How Does the Surface Area Affect the Rate of Reaction?
Increasing the surface area of a substance involved in a chemical reaction exposes more of the material to the reactant, thereby speeding up the reaction process. This is why chemists often use powder, filings and other forms that maximize surface area.
For example, one chemical reaction that occurs in nature is the reaction of iron with oxygen, which results in rusting. A solid chunk of iron will rust slower than a pile of iron filings. Similarly, hydrogen peroxide naturally decomposes into liquid water and gaseous oxygen. That decomposition process can be accelerated by using manganese as a catalyst. Powdered manganese results in much faster decomposition than a lump of manganese does.

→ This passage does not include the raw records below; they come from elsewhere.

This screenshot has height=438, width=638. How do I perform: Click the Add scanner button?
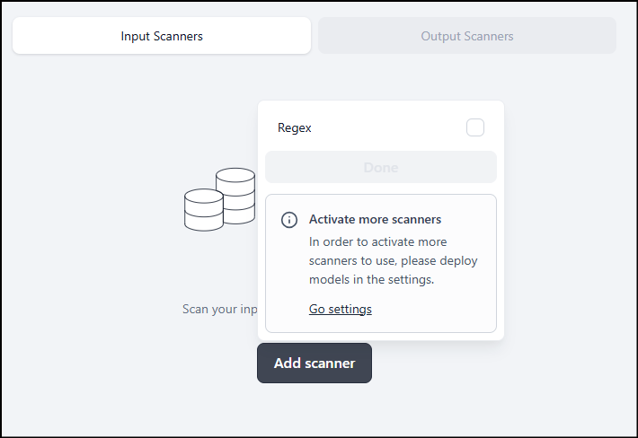click(315, 364)
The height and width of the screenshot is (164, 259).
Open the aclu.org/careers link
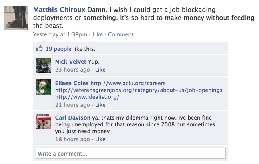(x=122, y=83)
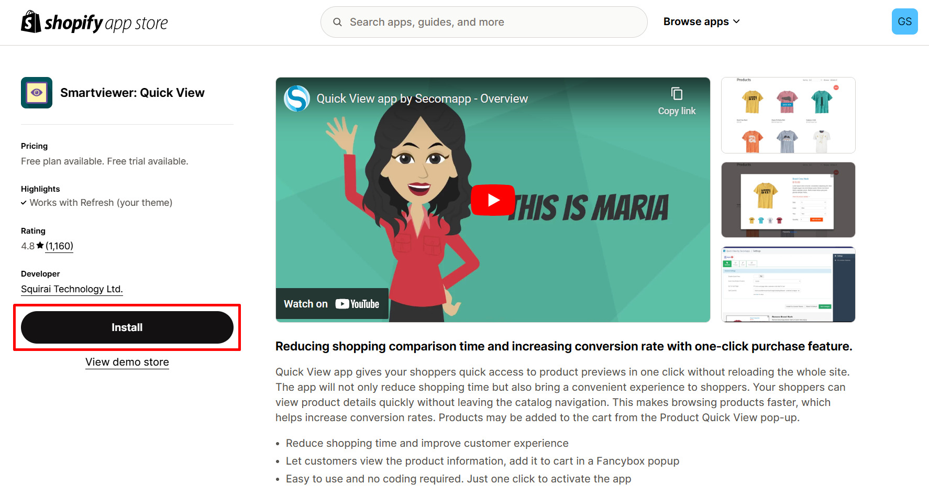This screenshot has width=929, height=495.
Task: Open the Shopify app store logo
Action: tap(94, 22)
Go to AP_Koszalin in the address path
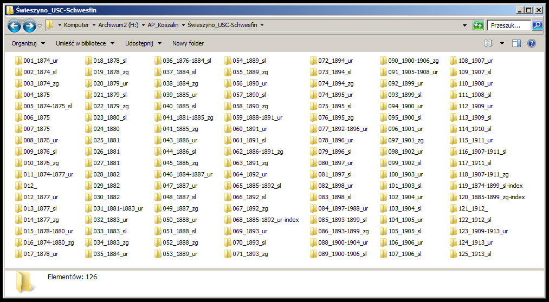The image size is (549, 302). 163,25
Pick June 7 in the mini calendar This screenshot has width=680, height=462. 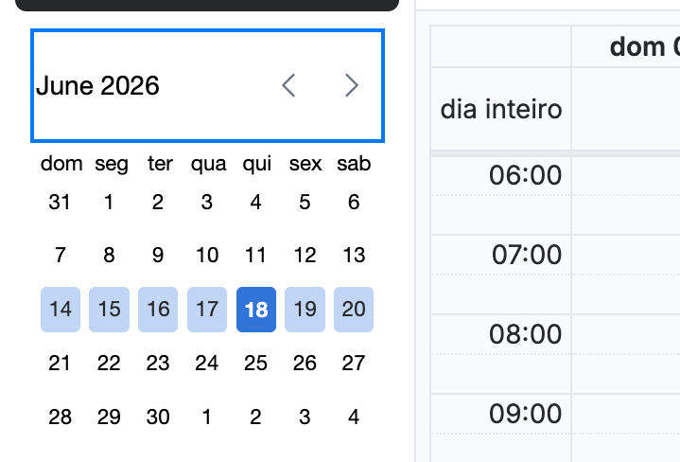click(x=61, y=256)
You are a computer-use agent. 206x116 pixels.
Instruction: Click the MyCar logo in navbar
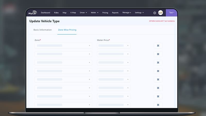pos(33,12)
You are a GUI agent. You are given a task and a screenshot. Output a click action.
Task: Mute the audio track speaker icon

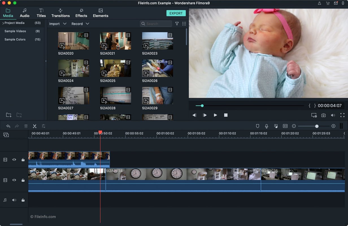click(x=14, y=200)
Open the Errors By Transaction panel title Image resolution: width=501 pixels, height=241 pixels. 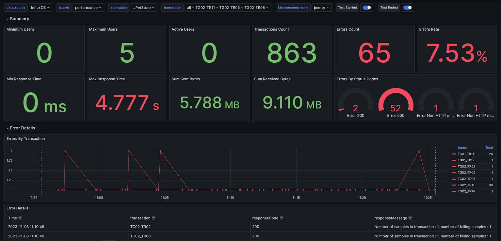click(x=26, y=139)
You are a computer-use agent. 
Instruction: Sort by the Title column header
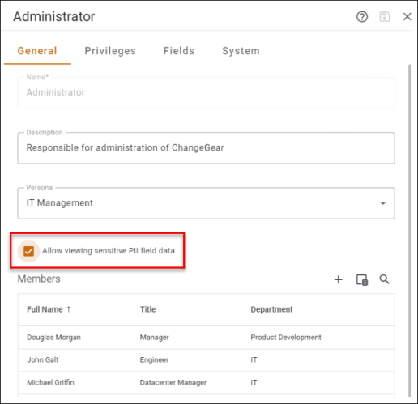(x=147, y=309)
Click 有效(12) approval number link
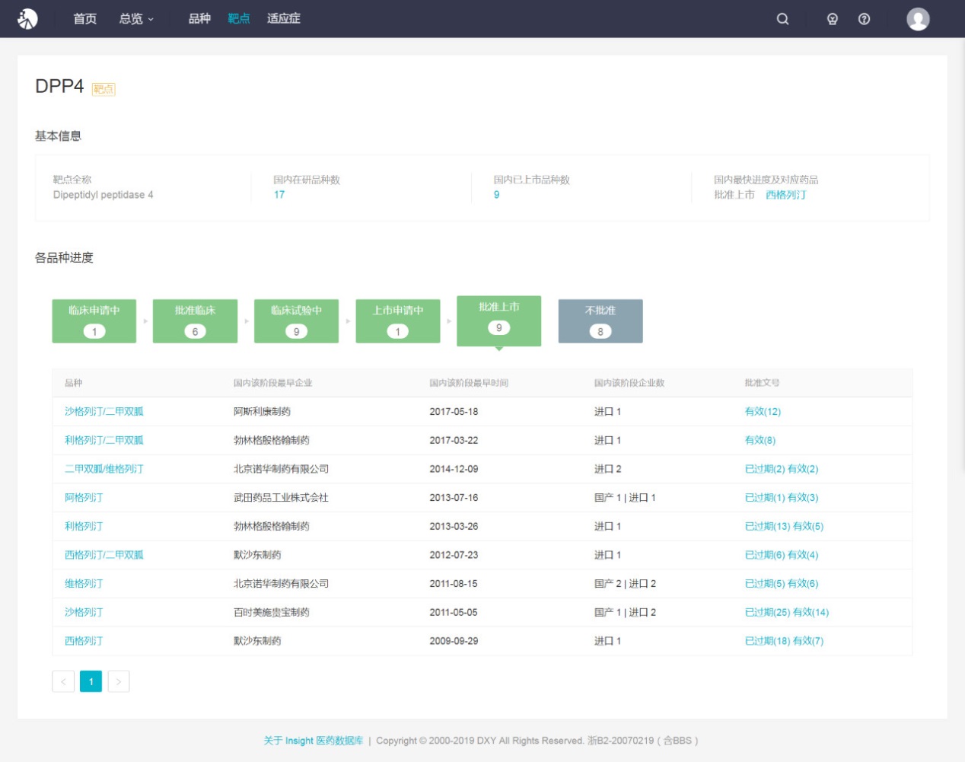Image resolution: width=965 pixels, height=762 pixels. pyautogui.click(x=763, y=412)
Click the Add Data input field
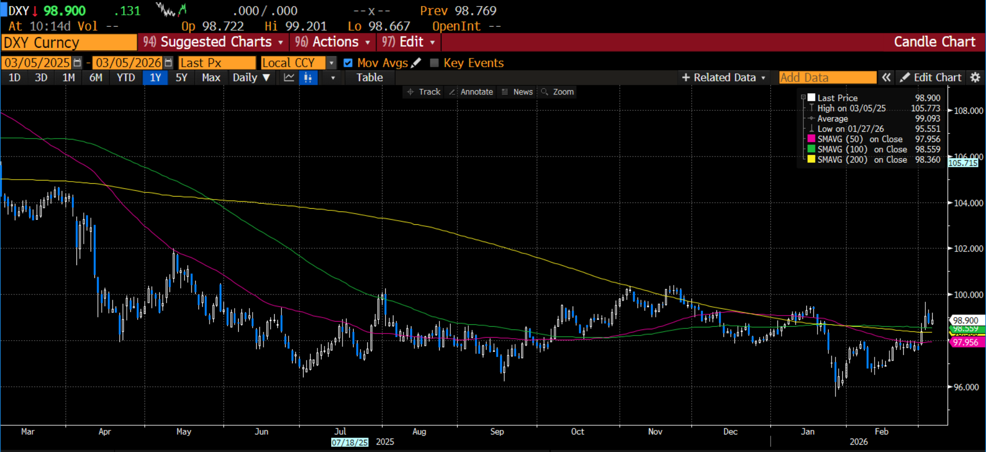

The rule is that increased surface area results in faster chemical reactions, but there can be exceptions. For this, an example is a typical reaction of a solid with a gas. Suppose a chemist wants to burn magnesium. Gaseous oxygen is a necessary factor of any combustion reaction, but if the magnesium is in the form of a very fine powder, the oxygen molecules will have difficulty penetrating to the interior of the magnesium pile, as the magnesium oxide product forms a crust over the magnesium and chokes it. The chemist achieves a faster reaction in this scenario if the magnesium is a long, thin strip.